Meet Super-Volunteer Judy Penman

by | Jan 20, 2017 | Looking Back

 Life is ‘just too exciting’ to pass up on an opportunity to give back

Hard work and time management are no foreign concepts to local volunteer Judy Penman.  When she made the move from Northern California to Los Angeles to work for the U.S. Department of Labor, Judy felt lost in the big city.  After reaching out to the city’s volunteer coordinator, this 28-year resident began dedicating herself to her newfound home, the Santa Clarita Valley.
“I love this community,” Judy said.  “I want to make sure what I do is important to me and to the people I’m serving.”

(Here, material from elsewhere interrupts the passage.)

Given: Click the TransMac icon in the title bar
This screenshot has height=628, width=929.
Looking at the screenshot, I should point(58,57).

On top of a full-time job, Judy devoted herself to countless local organizations built upon empowering women and giving back to the less fortunate.  Her volunteer path started 26 years ago with the Zonta Club of SCV, which was created to improve the status of women.  Judy has been president of this club twice before and will be elected for a third term this year as an innovator of events and fundraisers.  Judy also serves on the Board of Directors for the SCV Raiders Booster Club, Circle of Hope and the Domestic Violence Center of Santa Clarita Valley.  Not to mention, she volunteers for the Assistance League Santa Clarita as Vice President of Resource Development.
“People say, ‘Watch out for Judy because she will get you involved,’ and that’s what I set out to do,” she laughed at herself.

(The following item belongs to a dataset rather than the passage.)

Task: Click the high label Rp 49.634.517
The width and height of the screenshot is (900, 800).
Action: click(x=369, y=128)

As a board member of the WiSH Education Foundation, Judy seeks to benefit the William S. Hart Union High School District by raising funds for teachers.  One form of outreach that’s close to her heart is the Medicare counseling she provides to the SCV Senior Center.  In addition, Judy enjoys volunteering for the Santa Clarita Performing Arts Center at College of the Canyons.  Once retired in 2011, she continued to invest in the community and remains active while now also assisting part-time at City Hall. “Life is just too exciting; there’s too much to do!” Judy exclaimed.
For Judy, it has never been about the awards; although, the impressive honors posted on the walls of her home are many.  In 2007, she was recognized as the Outstanding Volunteer of the Year by the Boys & Girls Club of Santa Clarita Valley, and a year later, she was the recipient of the SCV Woman of the Year award.  The County of Los Angeles also has acknowledged her for her many years of volunteer service.  This past year, she was humbled as The Signal newspaper’s Top 51 Most Influential residents, as well.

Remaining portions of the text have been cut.